The block has seen many changes since 1904, but one thing that has remained constant is the Harrington Opera House, which sat dormant for 40 years until a group of volunteers joined forces to bring it back to life.
Gordon and Billie Herron, members of the all-volunteer Opera House Society, have dedicated 23 years to refurbishing the opera house, which has never actually put on a full opera. Both agree that they have a love for old buildings and could not see this central part of Harrington be lost when the original owner thought about closing it down for good.
"We were all for it. So in January of 1992, we called a bunch of people together to see if it was a viable endeavor.

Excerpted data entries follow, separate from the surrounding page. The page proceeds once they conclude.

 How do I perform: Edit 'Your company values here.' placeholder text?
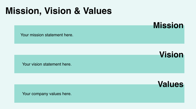click(47, 94)
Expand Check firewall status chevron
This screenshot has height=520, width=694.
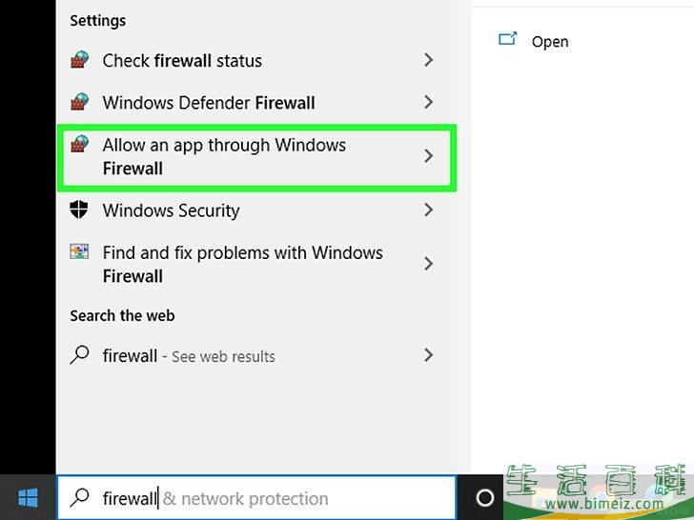(x=428, y=60)
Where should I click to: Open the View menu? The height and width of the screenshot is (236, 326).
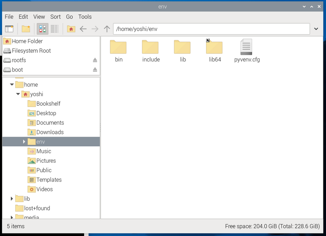click(x=39, y=17)
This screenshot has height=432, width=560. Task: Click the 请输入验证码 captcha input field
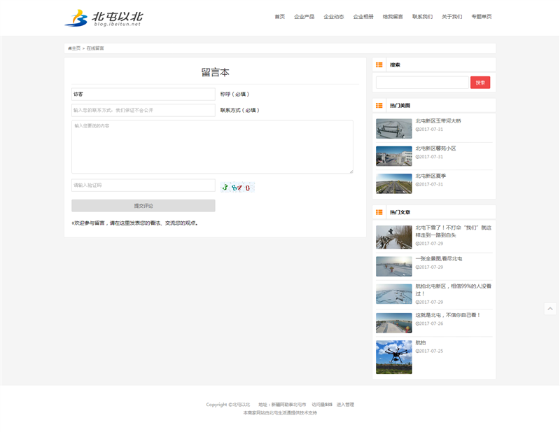[144, 186]
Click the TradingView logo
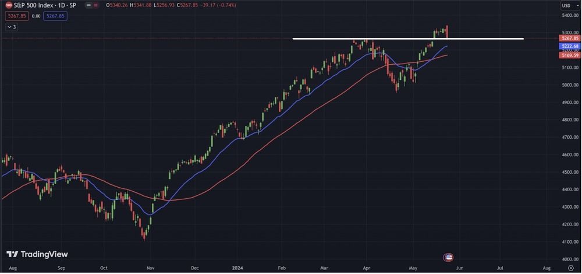The image size is (582, 274). pos(37,254)
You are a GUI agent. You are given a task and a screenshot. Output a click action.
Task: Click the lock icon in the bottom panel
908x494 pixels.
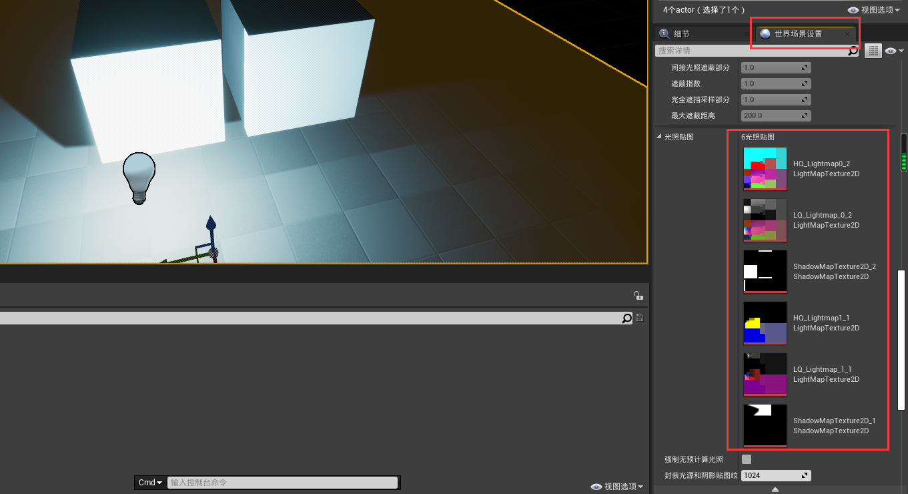[x=638, y=296]
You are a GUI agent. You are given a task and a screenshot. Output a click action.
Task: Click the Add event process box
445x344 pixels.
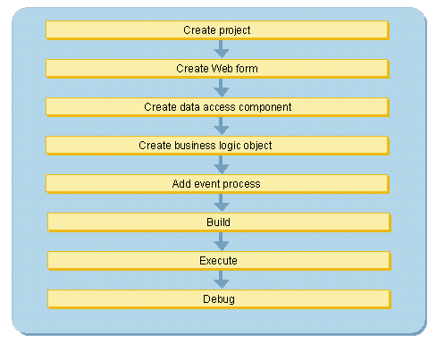(x=217, y=183)
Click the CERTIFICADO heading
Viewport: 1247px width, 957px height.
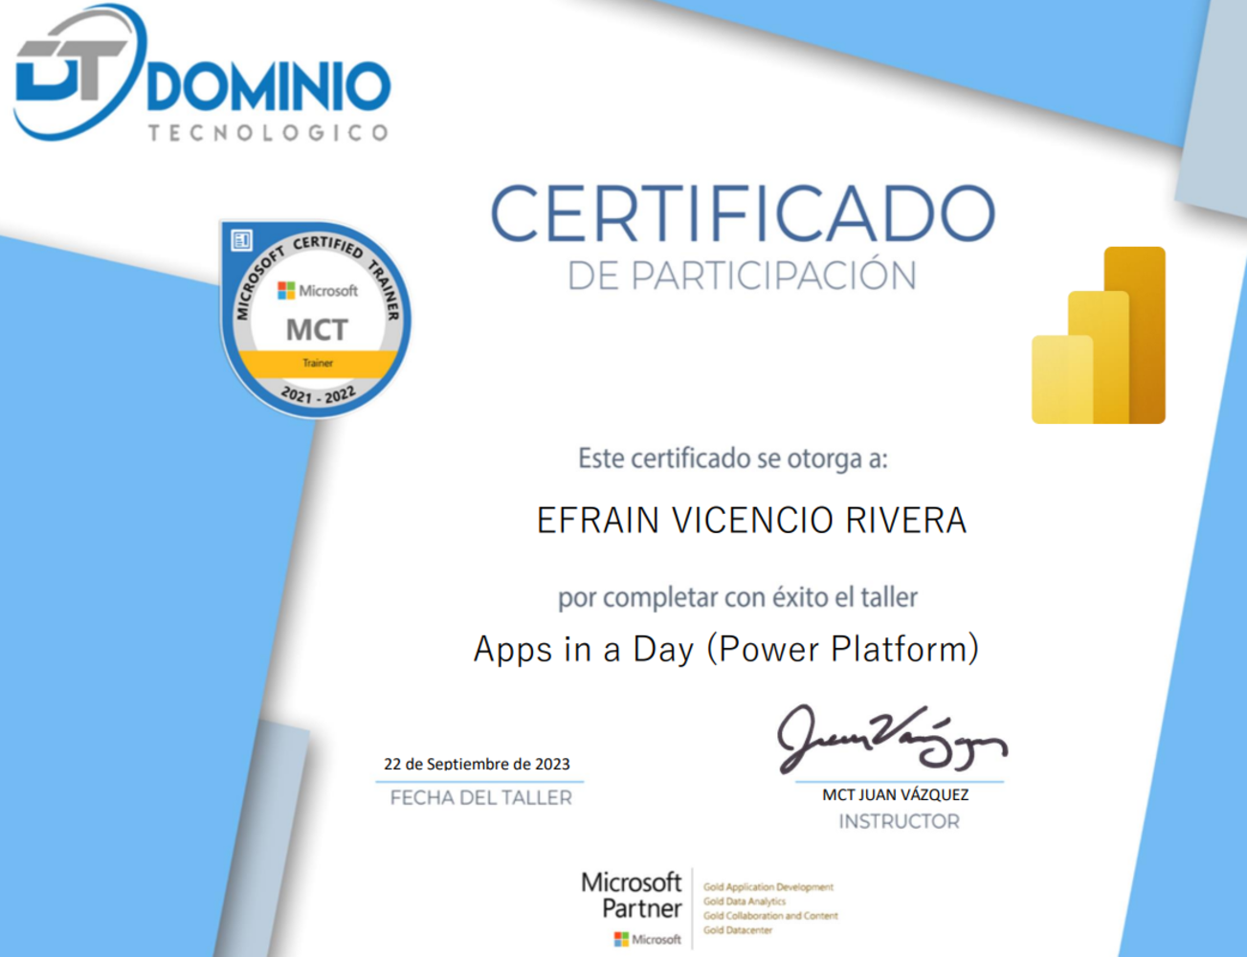[743, 213]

And it was," says Billie.
The group purchased the building for only a buck and a promise — that the historic opera house would become a nonprofit, and that the original owner could reside in a private apartment on the main floor.
The Herrons reflect about the building with much adoration as they detail the years of fixing floorboards, updating the electrical interior and their most recent endeavor — installing an elevator that allows the house's older attendees to be lifted to the second-floor auditorium.

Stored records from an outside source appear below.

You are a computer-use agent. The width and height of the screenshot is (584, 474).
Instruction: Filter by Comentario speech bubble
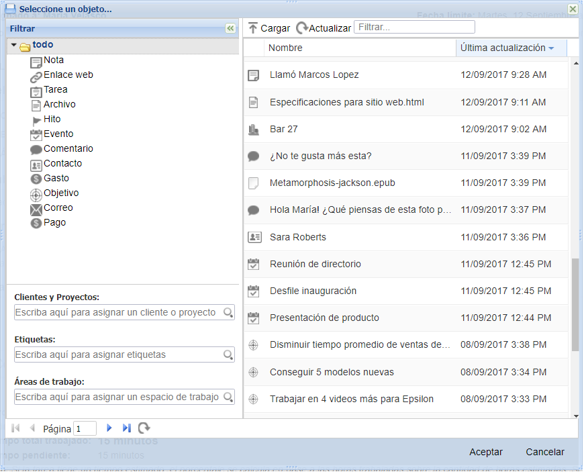pos(36,150)
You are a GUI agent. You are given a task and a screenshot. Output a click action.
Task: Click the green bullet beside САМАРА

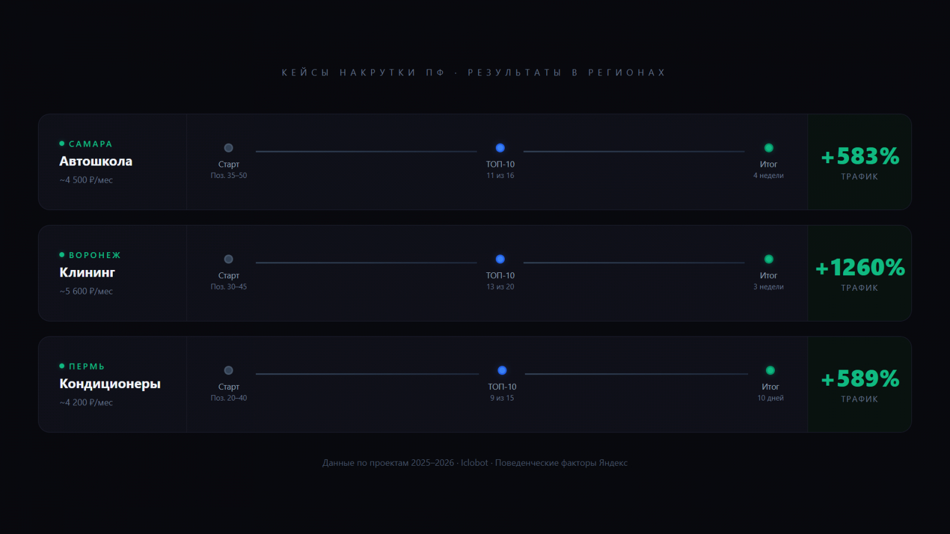pyautogui.click(x=62, y=144)
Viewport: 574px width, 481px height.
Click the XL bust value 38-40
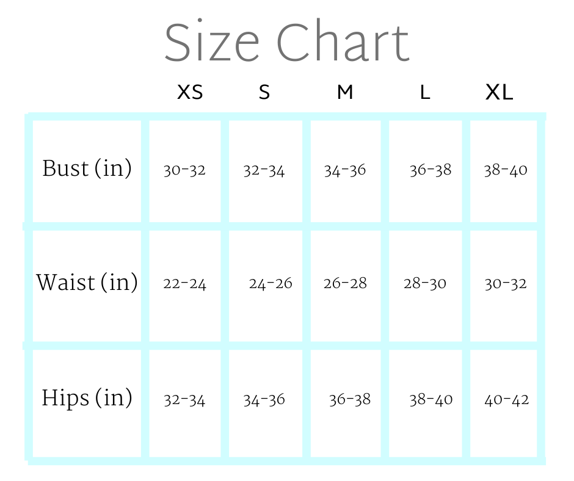(x=506, y=170)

Though it's been a lot of hard work, Gordon approaches it with good humor and high spirits.
"Carrying a grand piano up wooden stairs is kind of a dangerous job," he says, laughing. Fortunately, they now have an elevator do to the work for them.
Since 1987, Harrington librarian Marge Womach has spent her free time digging through old city documents, census reports and obituaries, learning more about the rural cemeteries in town and in other surrounding areas. Digging deep into the history of the Hillcrest Cemetery, she has compiled several 100-page information booklets of thumbnail stories and pioneer tales of those buried there.
Some of the 1,681 graves date back to 1898; many remain unmarked. Some were once denoted with wood that eroded over time, while others, with no headstones, date back to hard economic times when families had to move out of the community. For Womach, it's important to preserve these burial sites, lest these long-departed folks — as can happen in a place like Harrington — be lost to history.
"Each of the burials," she says, "becomes important to me as I attempt to document the life, short or long, and leave an imprint for following generations to read." ♦
EDITOR'S NOTE: This story has been changed since publication to correct a misspelled name.
Population: 424 in the 2010 census
On the map: 49 miles west of Spokane
Annual event: The Fall Festival takes place on the fourth weekend in September, celebrating the end of the harvest and beginning of the fall
Notable names: George Frederick McKay, an American composer who founded the composition program at the University of Washington. Darol Froman, scientific director of the Operation Sandstone nuclear tests at Enewetak Atoll in the Pacific.